Tasks for this exercise:
a: Please decide whether each statement below agrees with the naturalization overview, answering yes or no and quoting the words that decide it: (i) Someone married to a U.S. citizen must be a permanent resident for 3 years before naturalizing. (ii) Local law enforcement officials can take the applicant's fingerprints. (iii) An applicant must have lived in the present USCIS jurisdiction for at least 6 months before filing.
b: Write what comes next in the naturalization overview, starting right after its final sentence.

━━━ Source ━━━

The end of the road in the immigration process for someone who entered the U.S. as an alien is “naturalization” to citizenship. But first one must become and remain a permanent resident for 5 years (3 years if married to a U.S. citizen). In addition, the naturalization applicant must meet other residency, English literacy, U.S. history and government, and good moral character requirements.
USCIS has published a surprisingly good, very detailed handbook called A Guide to Naturalization which provides an in depth look at the responsibilities of being a U.S. citizen and the requirements and procedures for applying. The USCIS website also discusses various aspects of naturalization. Thus, many persons successfully prepare their own applications for naturalization and manage the process without a lawyer, while others prefer the security and simplicity of having an immigration lawyer handle it. Because of the possibility of huge unexpected problems, including denial, deportation, or even imprisonment, someone should definitely consult an immigration lawyer, before applying, if she has any uncertainties about eligibility or if she has any complications in her prior immigration eligibility or processing.
This page gives an overview of the following aspects of naturalization:
- The Naturalization Process
- Basic Requirements
- Physical Presence and Abandonment
- Applications to Preserve Residence for Naturalization
- Those Excluded from Naturalizing and Favored Classes
- Risks to Applying for Naturalization
- How We Can Help
Once the applicant has become eligible and has lived in the present geographic area (USCIS jurisdiction) within the U.S. for at least 3 months, she may file an application (Form N-400) with USCIS, typically attaching only a copy of the permanent resident card. In fact, most people may apply 90 days before being technically eligible for naturalization. After filing, USCIS schedules “biometrics” (fingerprint, photo, and signature) locally at an “Application Support Center.” (Only USCIS takes the fingerprints anymore– not even local law enforcement officials can do it). Then an interview is scheduled at a local USCIS office. In some cases, USCIS holds cases from interview pending national security analysis. Some applicants have had to bring lawsuits to get USCIS to act.

━━━ Supplied material ━━━

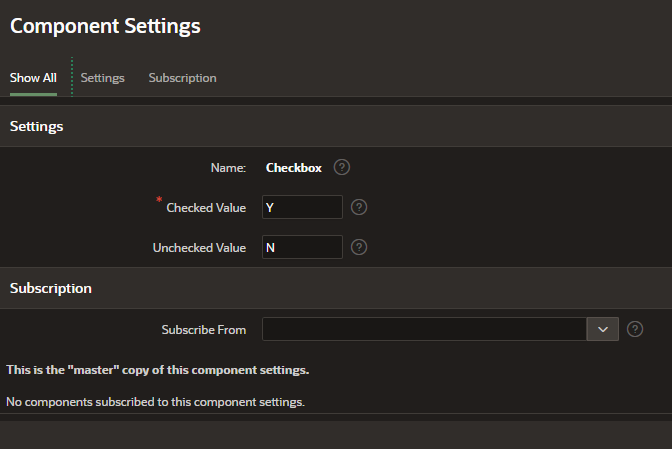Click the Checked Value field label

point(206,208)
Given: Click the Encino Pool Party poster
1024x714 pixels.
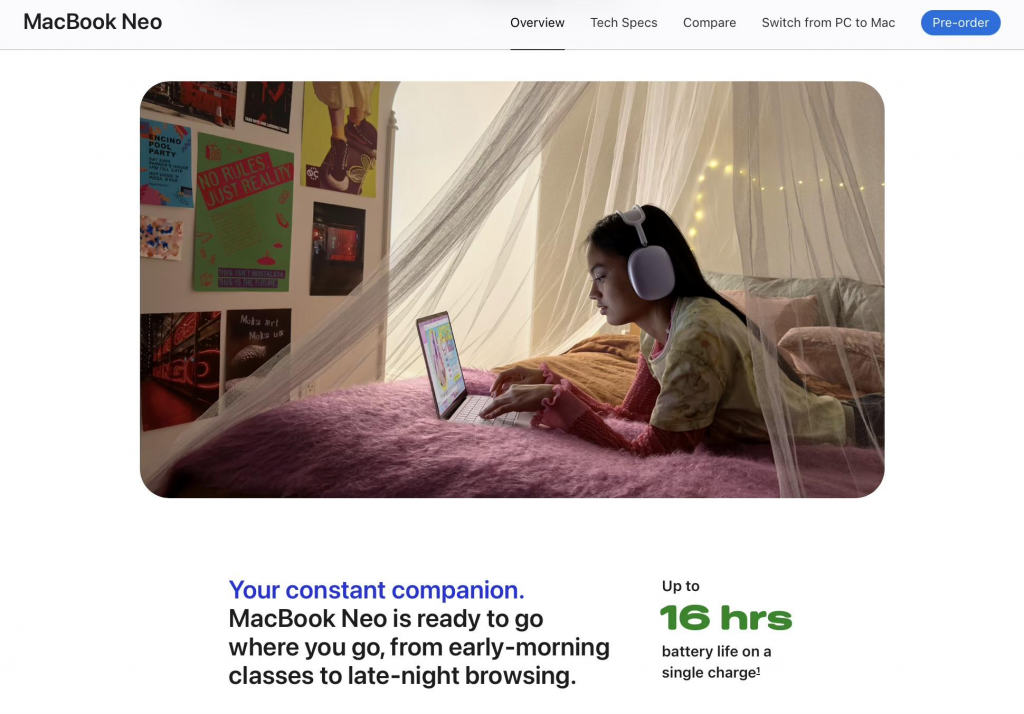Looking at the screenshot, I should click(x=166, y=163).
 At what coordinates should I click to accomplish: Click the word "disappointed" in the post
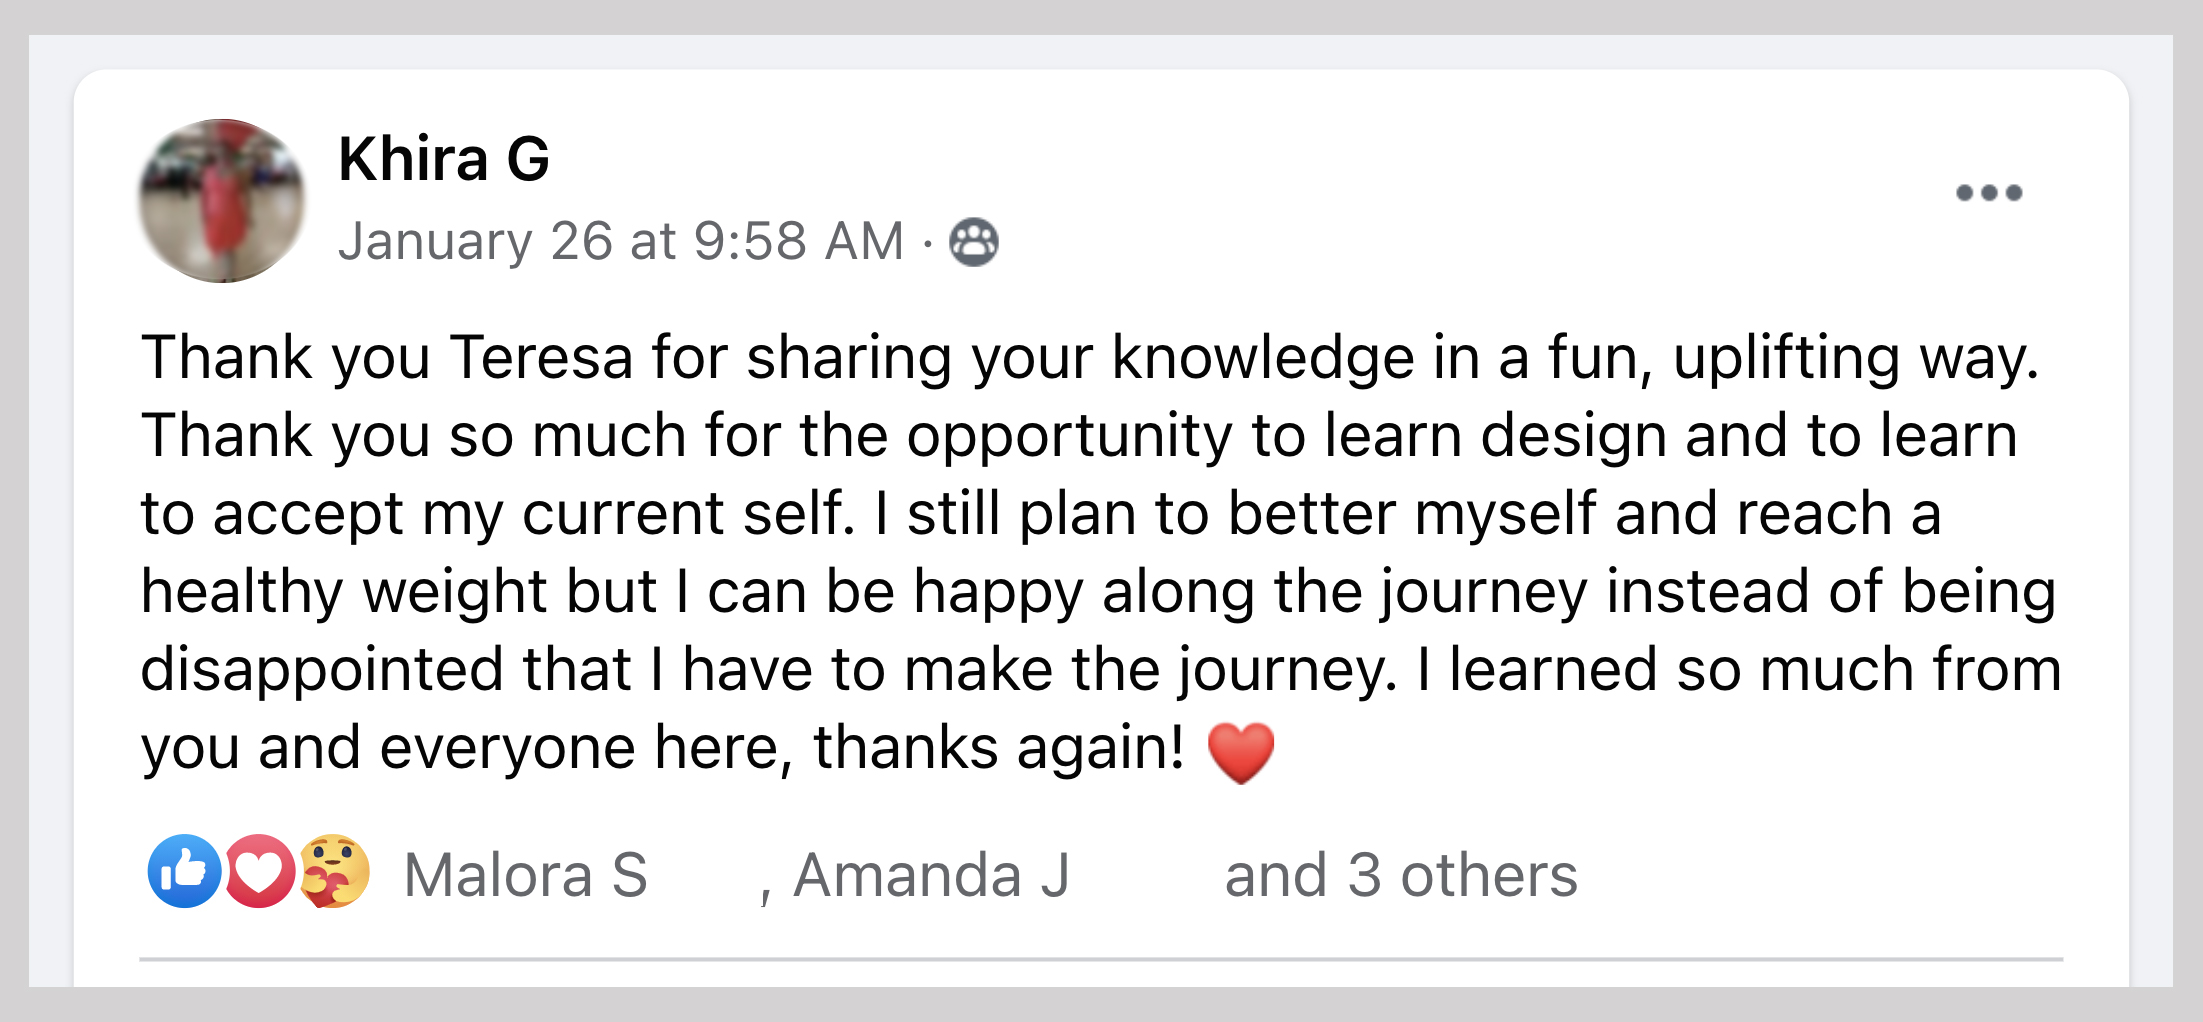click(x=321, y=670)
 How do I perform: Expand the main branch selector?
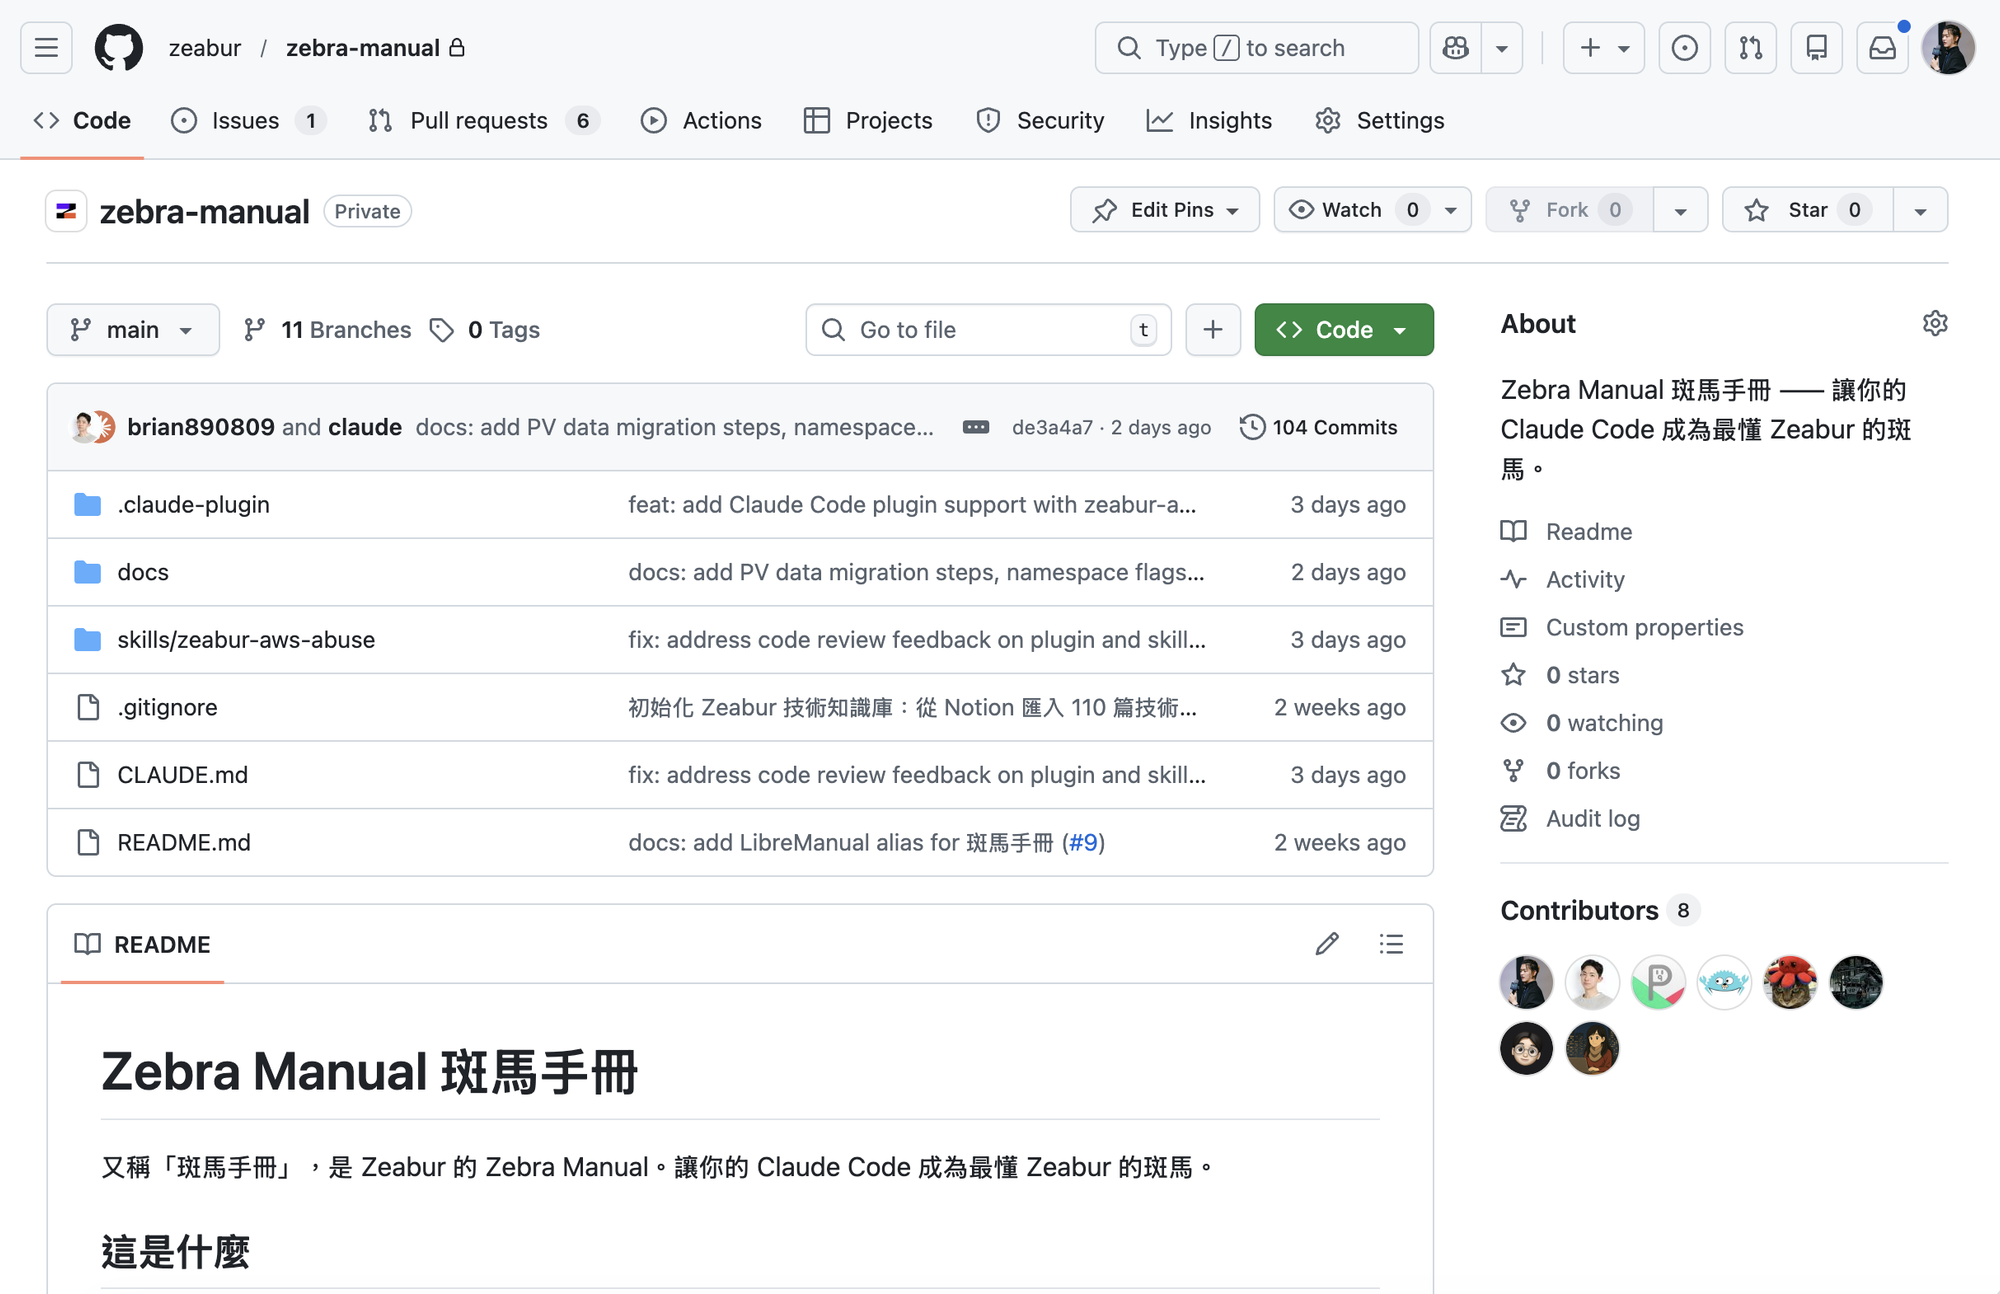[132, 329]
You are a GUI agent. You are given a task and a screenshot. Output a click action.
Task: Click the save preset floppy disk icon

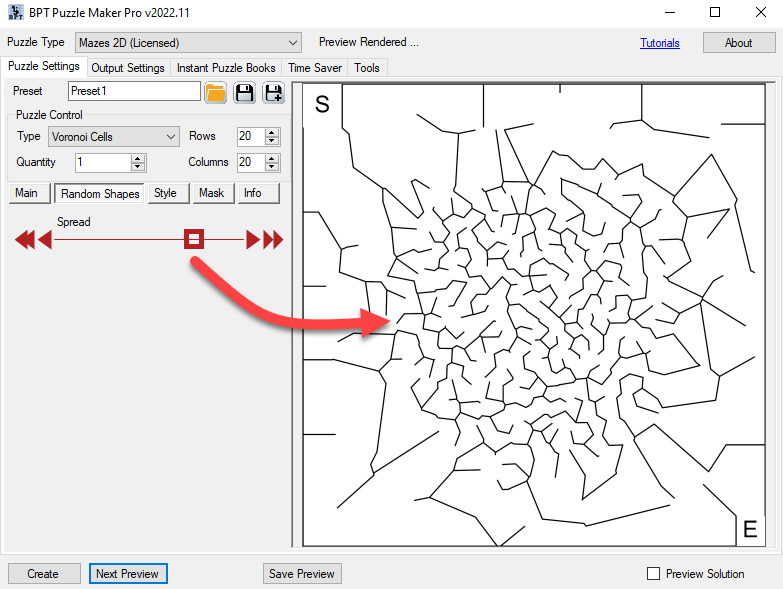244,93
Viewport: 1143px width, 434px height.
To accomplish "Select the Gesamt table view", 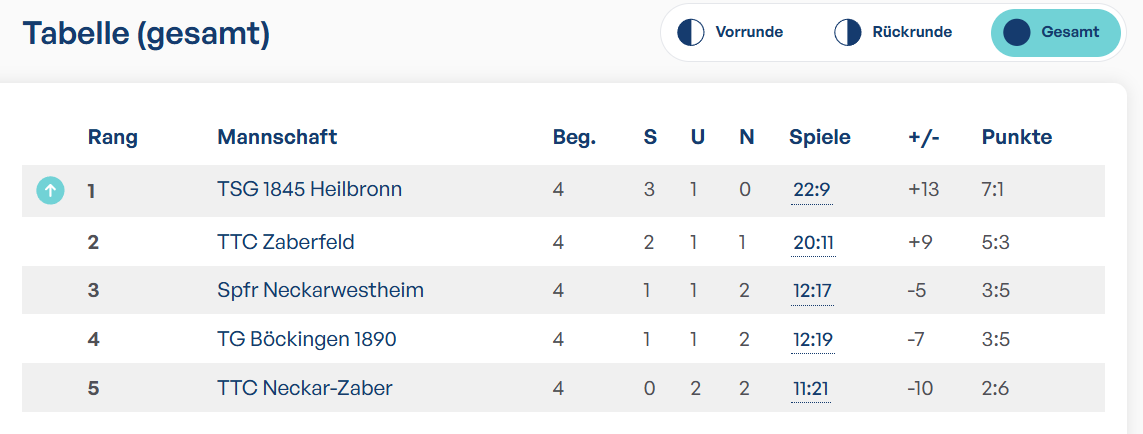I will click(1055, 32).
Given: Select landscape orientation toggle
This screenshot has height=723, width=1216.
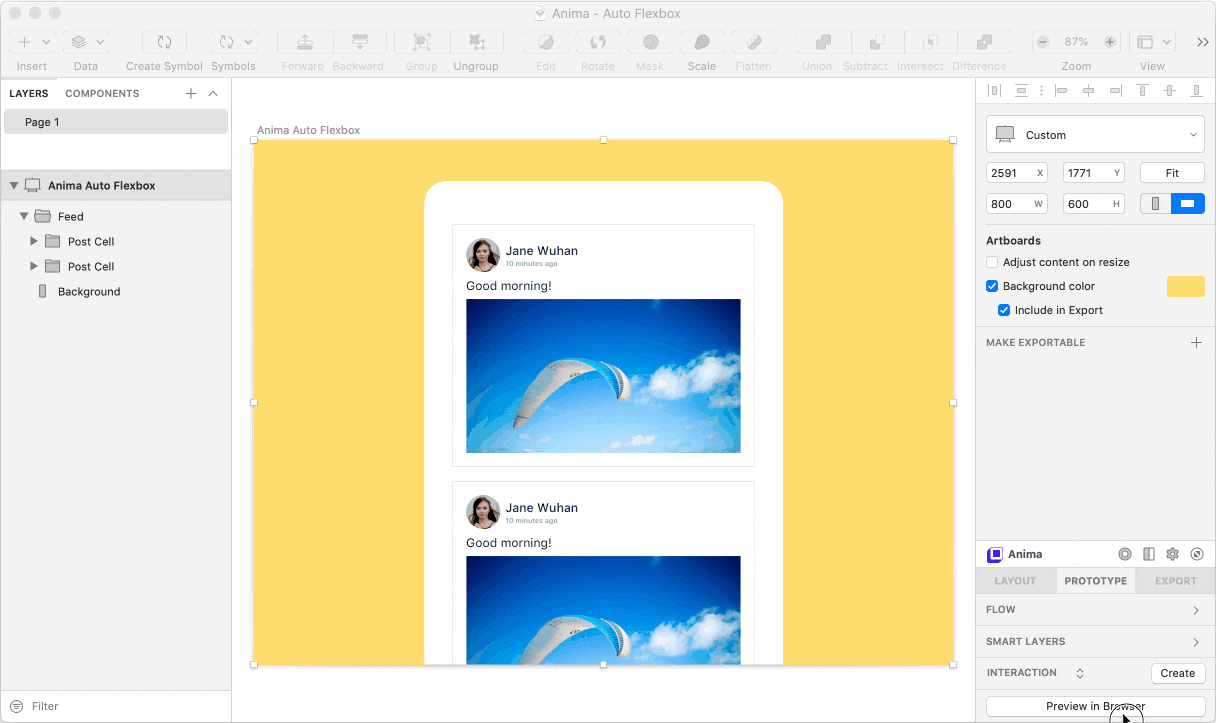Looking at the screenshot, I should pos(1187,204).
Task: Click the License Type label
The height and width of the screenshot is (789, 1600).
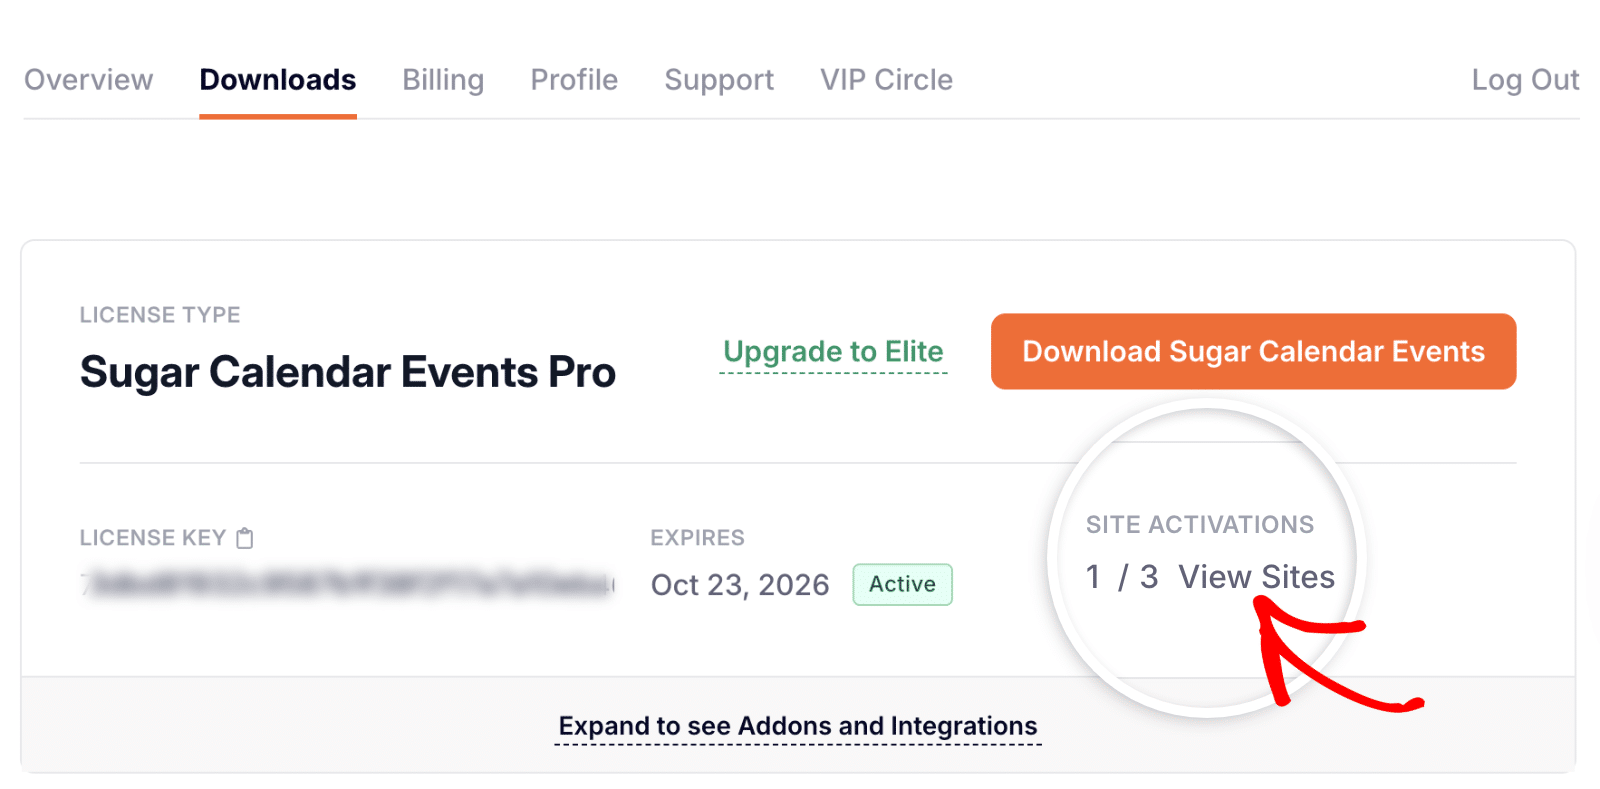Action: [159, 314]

━━━

Answers provided:
a:
(i) Yes: "(3 years if married to a U.S. citizen)"
(ii) No: "Only USCIS takes the fingerprints anymore– not even local law enforcement officials can do it"
(iii) No: "has lived in the present geographic area (USCIS jurisdiction) within the U.S. for at least 3 months"

b:
At the interview, the applicant will take an English literacy and basic U.S. History and government test. The USCIS website provides sample sentences for the written English test and study guides and questions for the history and government test. USCIS chooses the history and government questions from among a limited set that can be memorized, so one should carefully study the “100 Questions & Answers” and take a sample test generated from those 100 questions on the USCIS website. If the applicant fails the literacy or the history aspect of the examination, he may be allowed 1 re-examination between 60 and 120 days after the first examination. The interview can also focus on other problems with the applicant’s deportability or ineligibility for naturalization.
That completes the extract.